Note, As it is the praise of great saints that they pray for those that are
enemies to them, so it is the shame of many great sinners that they are enemies
to those who pray for them, Ps. 35:13, 15; 109:4. We have here,
I. The malicious information brought to the king against the
prophet Amos, v. 10, 11. The informer was
Amaziah the priest of Bethel,
the chief of the priests that ministered to the golden calf there, the
president
of Bethel (so some read it), that had the principal hand in civil affairs
there. He complained against Amos, not only because he prophesied without
license from him, but because he prophesied against his altars, which would soon
be deserted and demolished if Amos's preaching could but gain credit. Thus the
shrine-makers at Ephesus hated Paul, because his preaching tended to spoil their
trade. Note, Great pretenders to sanctity are commonly the worst enemies to
those who are really sanctified. Priests have been the most bitter persecutors.

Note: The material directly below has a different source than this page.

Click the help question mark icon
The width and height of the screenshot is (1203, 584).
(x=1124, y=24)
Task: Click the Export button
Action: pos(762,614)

Amaziah brings an information to Jeroboam against Amos. Observe, 1. The crime he
is charged with is no less than treason:
"Amos has conspired against
thee, to depose and murder thee; he aims at succeeding thee, and therefore
is taking the most effectual way to weaken thee. He sows the seeds of sedition
in the hearts of the good subjects of the king, and makes them disaffected to
him and his government, that he may draw them by degrees from their allegiance;
upon this account
the land is not able to bear his words." It is
slyly insinuated to the king that the country was exasperated against him, and
it is given in as their sense that his preaching was intolerable, and such as
nobody could be reconciled to, such as the times would by no means bear, that
is, the men of the times would not. Both the impudence of his supposed treason,
and the bad influence it would have upon the country, are intimated in that part
of the charge, that he conspired against the king in the midst of the house of
Israel. Note, It is no new thing for the accusers of the brethren to
misrepresent them as enemies to the king and kingdom, as traitors to their
prince and troublers of the land, when really they are the best friends to both.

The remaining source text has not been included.